Special Sub-Topic: Oh, Those Circus Marches!
|It is generally considered that the period from 1895 to 1955 was the golden age of the circus march. Circus owners demanded music that was loud and fast to create excitement and work the audience up to a frenzy. Circus marches filled this bill. What nickname was this type of music affectionately given?|
Screamers. Being played at a faster tempo than military marches, at the top of an instrument's range, and at full, loud volume are enough reasons to call them Screamers (but I am sure they have been called plenty of other names as well).
|This man was a euphonium player and director of many circus bands such as Barnum and Bailey, Robinson, and Sells-Floto. More importantly, he wrote many popular marches such as "The Big Cage", "Robinson's Grand Entry", and, of course, "Barnum and Bailey's Favorite". Can you name this man?|
Karl King. Karl Lawrence King was born in Paintersville, Ohio in 1891 and died in Ft. Dodge, Iowa in 1971. At age 19 he started playing in circus bands and continued to play or direct until 1920 when he settled down in Canton, Ohio and opened a publishing house. A couple of years later he moved it to Ft. Dodge and also conducted the municipal band there for over 50 years. His march compositions ranged from well within the grasp of the young, inexperienced band, to the most bombastic and difficult circus marches.
|Not only did this man write a lot of marches in general, and lot of famous circus marches such as "Rolling Thunder" and "Circus Bee", he also wrote a lot of trombone novelty numbers such as "Lassus Trombone" and "Miss Trombone" to name just two. Can you name this man?|
Henry Fillmore. Fillmore was born in Cincinnati, Ohio in 1881 and died in Miami, Florida in 1956. He was probably one of the more colorful bandmen of his time. One time, to prove that it was his music that sells and not his name, he wrote under various pen names such as Harold Bennett, Gus Beans, and Henrietta Moore. He was also married to an exotic dancer.
|The band just started playing "Stars and Stripes Forever". What could this mean?|
An emergency in the ring. Back in the days before walkie talkies and many other marvelous tools of communication we have today, this march was played usually only when there was an emergency in the ring such as an animal loose or perhaps an injury to one of the performers. Playing this march alerted the workers to come see what was happening as well as the clowns who would appear with an impromptu act to distract and entertain the crowd while the emergency was taken care of.
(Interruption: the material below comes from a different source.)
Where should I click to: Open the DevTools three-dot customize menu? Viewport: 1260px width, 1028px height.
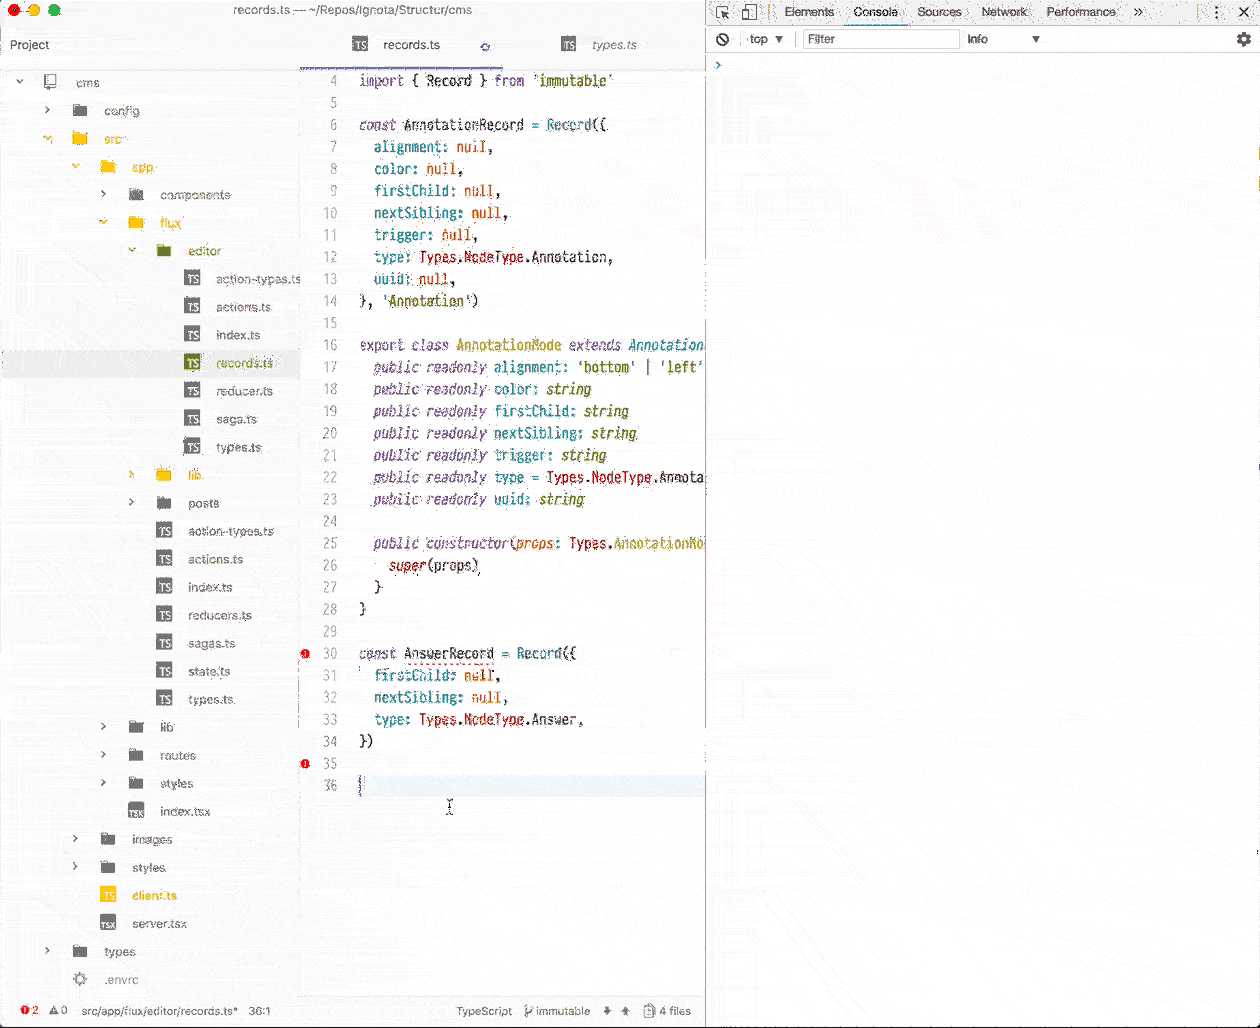tap(1216, 11)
|This man wrote many marches for the circus, but his "Bravura" remains his most popular even today. Who wrote "Bravura"?|
Charles E. Duble. Duble (1884-1960) was a trombone player who played with many tent shoes in the first half of the 20th century. He wrote at least 45 marches including "Battle of the Winds" and "Wizard of the West".
|This man played the euphonium and calliope and composed over 100 marches and other music for the tent shows. His popular titles include "Quality Plus", "Battle Royal", and "The Screamer". Do you know who I am talking about?|
Fred Jewell. Jewell (1875-1936) directed several circus bands until his retirement in 1918. He opened his own publishing company and served as the high school band director in Worthington, Indiana as well as a guest conductor all over the country.
|Who was known as the "Toscanini of the Big Top". directing the Ringling Brothers, Barnum and Bailey Circus Band for 50 years until his retirement in 1969?|
Merle Evans. It is said that Merle Evans never missed a performance in all that time. He passed away in 1988 at the age of 96.
|The 1952 motion picture "The Greatest Show on Earth" (directed by Cecil B. DeMille) about life in a circus troupe included the character of Merle Evans. Who played him?|
Himself. It was a small part of course, but many of the real circus performers of that time did appear as themselves in the movie.
|This was another march composer who also played euphonium and eventually directed many different show bands in his career. He wrote only 36 marches, but among them were "The Southerner", "From Tropic To Tropic", and "Colossus of Columbia". What is his name?|
Russell Alexander. Born in Missouri in 1877, he unfortunately contracted tuberculosis and died in New York in 1915 at the young age of 38. His marches are still extremely popular to this day.
|Julius Fucik was a Czech composer who lived from 1872 to 1916. He was a prolific composer and one of the marches he wrote was called "Entry of the Gladiators". Eventually it found its way to the USA and was adapted for circus use and published under a different title. Do you recognise the American name of this march?|
Thunder and Blazes. It was originally written about 1897 and it is unclear how it made its way into the circus, but it is now considered one of the most iconic of all circus pieces.